Nethergard
06-09-2005, 22:06
Description: SITUATION: Drugs such as crack, cocaine, steroids, ecstacy, and many others kill many people each year not only due to the drug but also due to hundreds and possibly thousands of additives that dealers include; rat poison, bug repelant, and chlorox for example.
SOLUTION: The countries of the UN take steps to create the goverment controlment and distribution of legal drugs. The following drugs would be legalized;crack, cocaine, heroin, LSD, dope, speed, PCP, steroids, and weed. The resolution would provide room for the UN to expand the drugs included here if they find other drugs widely used.
REASONS:
1.)For too long policy makers have used prohibition as a smoke screen to avoid addressing the social and economic factors that lead people to use drugs. Most illegal and legal drug use is recreational. Poverty and despair are at the root of most problematic drug use and it is only by addressing these underlying causes that we can hope to significantly decrease the number of problematic users.
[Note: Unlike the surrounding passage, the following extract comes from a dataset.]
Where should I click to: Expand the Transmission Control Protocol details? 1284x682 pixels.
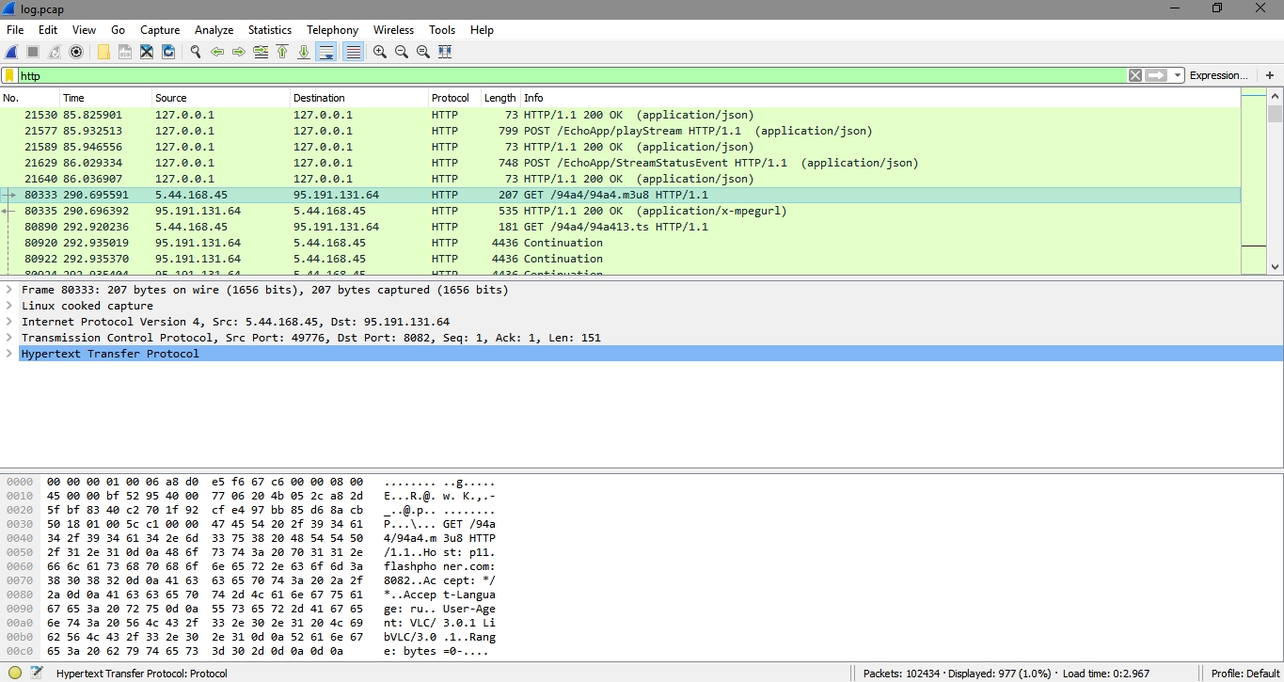[x=9, y=338]
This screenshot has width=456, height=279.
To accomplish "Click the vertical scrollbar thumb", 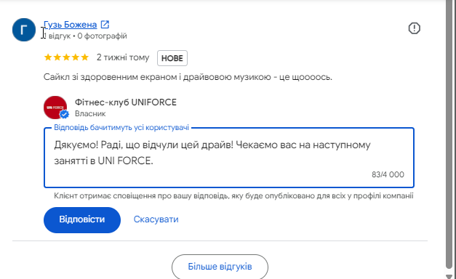I will click(x=449, y=134).
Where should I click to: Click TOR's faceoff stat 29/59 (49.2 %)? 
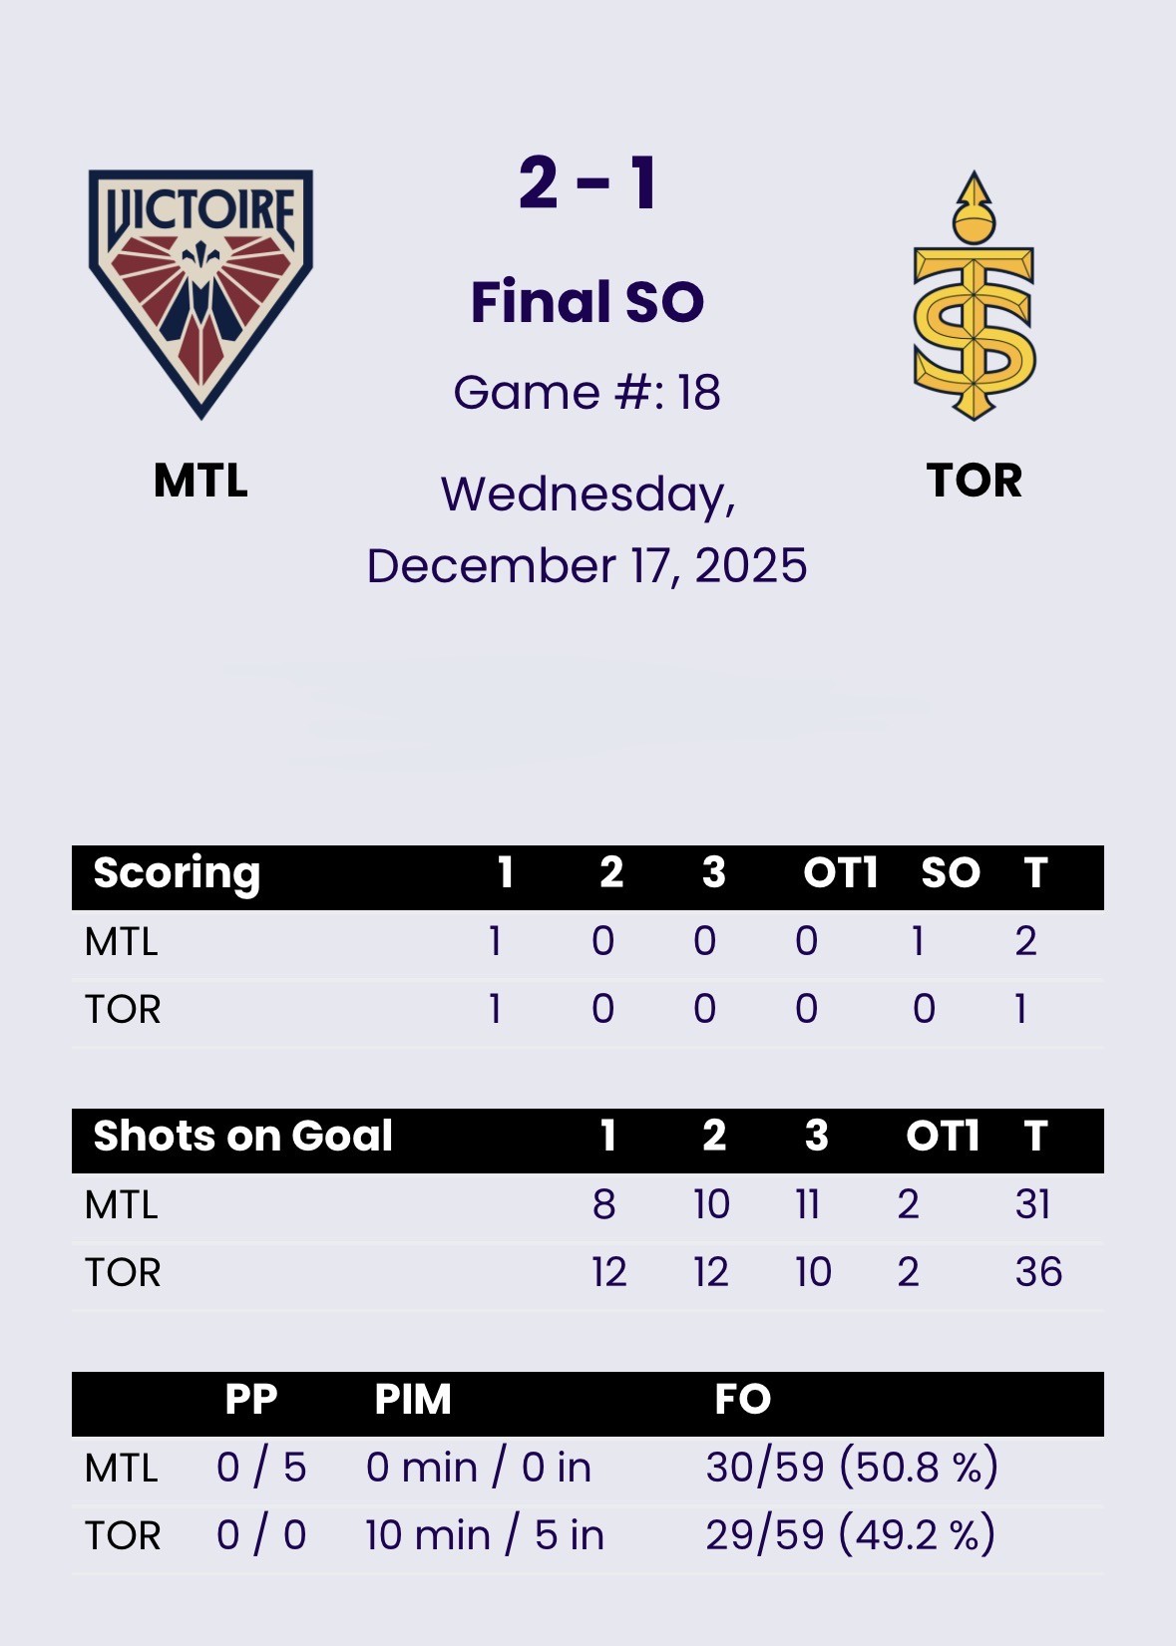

2.)The market for drugs is demand-led and millions of people demand illegal drugs. Making the production, supply and use of some drugs illegal creates a vacuum into which organised crime moves. The profits are worth billions of dollars. Legalisation forces organised crime from the drugs trade, starves them of income and enables us to regulate and control the market (i.e. prescription, licensing, laws on sales to minors, advertising regulations etc.)
3.)Recent research shows that nearly half of all 15-16 year olds have used an illegal drug. Up to one and a half million people use ecstasy every weekend. Amongst young people, illegal drug use is seen as normal. Intensifying the 'war on drugs' is not reducing demand. In Holland, where cannabis laws are far less harsh, drug usage is amongst the lowest in Europe.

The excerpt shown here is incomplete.